Kirti Manian [00:25:32]: Ever since COP25, I’ve heard this often enough that Brazil, Australia and US were the chief culprits of… kind of COP25 going down the drain, so I’m really hoping that the same loop doesn’t happen again for next year.
Mitzi Jonelle Tan [00:25:47]: Ya, exactly.
Kirti Manian [00:25:48]: Touch wood on that. Do you think we need to be climate alarmists? Do you think that would wake the world up like crazy scary figures and facts… Do you think that was going to wake people up into realizing that this is imminent and it’s happening now?
Mitzi Jonelle Tan [00:26:02]: The thing is we don’t even need to be climate alarmists because the science is already alarming enough, right. I mean when you think climate alarmists, you would think that it means scaring people with crazy facts and numbers, but the thing is the crazy facts and numbers are real. It’s actually happening and they should be alarmed already and if showing them and really repeating them over and over and over again even if scientists have already done this, if the youth needs to do this over and over again for them to wake up and to do something then that’s something that we should do.

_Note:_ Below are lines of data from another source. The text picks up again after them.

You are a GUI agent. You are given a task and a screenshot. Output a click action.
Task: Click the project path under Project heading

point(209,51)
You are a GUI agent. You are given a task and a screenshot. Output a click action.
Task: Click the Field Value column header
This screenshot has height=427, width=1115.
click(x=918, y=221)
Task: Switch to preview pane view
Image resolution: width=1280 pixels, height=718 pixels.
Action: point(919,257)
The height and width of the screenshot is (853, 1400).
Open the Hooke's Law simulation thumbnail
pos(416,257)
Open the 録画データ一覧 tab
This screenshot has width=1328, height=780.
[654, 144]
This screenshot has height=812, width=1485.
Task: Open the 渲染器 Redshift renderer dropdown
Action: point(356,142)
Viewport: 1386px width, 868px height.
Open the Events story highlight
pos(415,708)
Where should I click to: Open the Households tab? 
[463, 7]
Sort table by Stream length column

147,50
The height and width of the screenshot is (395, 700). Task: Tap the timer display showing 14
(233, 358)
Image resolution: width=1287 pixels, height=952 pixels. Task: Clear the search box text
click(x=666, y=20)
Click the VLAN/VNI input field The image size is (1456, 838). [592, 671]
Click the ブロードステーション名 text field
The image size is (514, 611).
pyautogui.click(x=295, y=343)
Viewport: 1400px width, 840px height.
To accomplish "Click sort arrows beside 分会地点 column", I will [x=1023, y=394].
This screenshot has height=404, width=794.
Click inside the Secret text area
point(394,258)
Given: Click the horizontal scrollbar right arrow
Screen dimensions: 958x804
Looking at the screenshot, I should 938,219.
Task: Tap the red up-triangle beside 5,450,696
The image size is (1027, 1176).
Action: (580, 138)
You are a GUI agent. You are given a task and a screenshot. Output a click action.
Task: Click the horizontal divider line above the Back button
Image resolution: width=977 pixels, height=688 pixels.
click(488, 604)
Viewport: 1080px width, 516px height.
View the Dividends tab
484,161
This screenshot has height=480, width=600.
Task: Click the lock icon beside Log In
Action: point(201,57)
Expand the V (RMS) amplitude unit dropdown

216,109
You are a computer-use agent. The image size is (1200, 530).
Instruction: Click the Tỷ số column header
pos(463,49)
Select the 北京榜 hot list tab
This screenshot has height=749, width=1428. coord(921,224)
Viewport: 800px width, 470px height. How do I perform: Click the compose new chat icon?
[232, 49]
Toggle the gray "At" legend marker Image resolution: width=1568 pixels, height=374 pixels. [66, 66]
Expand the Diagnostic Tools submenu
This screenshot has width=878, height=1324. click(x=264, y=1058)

As long as we make sure that everything we are saying is still again backed by science and backed by facts which it is. I mean at this point, it’s not even being called a climate alarmist anymore I think. It’s more of a climate realist like you have to face the fact and - even thinking positive, I don’t know how you can spin to say that the science is wrong when scientists have said again and again for years now, not just in the past, like they’ve said it since like 20-30 years ago that something needs to change. We need systemic changes. Individual lifestyle changes aren’t enough like that’s what the Intergovernmental Panel on Climate Change special report 1.5 already said. We need systemic change and if that’s not enough to wake them up, if we need to keep reminding them of this, that we need to like go on the streets and yell at them, then that’s what we have to do.
Kirti Manian [00:27:32]: And my last question then is what do you think we… we need to do to save the planet and what would your call to action be then?
Mitzi Jonelle Tan [00:27:40]: Definitely my call to action and what we need to do to save the planet is to really unite all over the world so this problem that we are facing, this culprit that we are facing is a global problem. It’s something that’s happening all over the world and it’s something that will affect everyone in the world, so we really need to face it together around the world. We need to unite with each other and the international community needs to really work on making sure that the voices from the Global South and from marginalized sectors are amplified even more and we are listening to these people because they are the ones who are affected by this the most.
We need collective action and it has to youth-led, I think because we are the ones, to be a cliché, who will inherit the world and we do not want to inherit a world that is burning and countries that are sinking like I do not want a Philippines – we have like over 7000 islands and in 50 years that might be, like I don’t know 5000 or less because of the climate crisis and that’s not what we want.
We need to band together and we need to call out the carbon majors that are contributing the most to the climate crisis historically and currently, and they have the greater responsibility to solve this climate crisis and governments of the world should live up to their mandate of serving the people and they will only be able to do that if they decide to protect the environment, to prioritize people over profit.
If we stop and transition from a global system that’s full of greed and fueled by profit into a system that plans and meets base and actually considers what majority of the people need instead of the elite few.
Kirti Manian [00:29:24]: Thank you so much Mitzi. Everything you said is… holds true and I really really hope that the future you inherit in that sense is not something that is a dark and scary one, and instead it’s hopeful, so thank you very much. It’s been a pleasure having you on our podcast.
Mitzi Jonelle Tan [00:29:39]: Thank you so much Kirti. Thank you.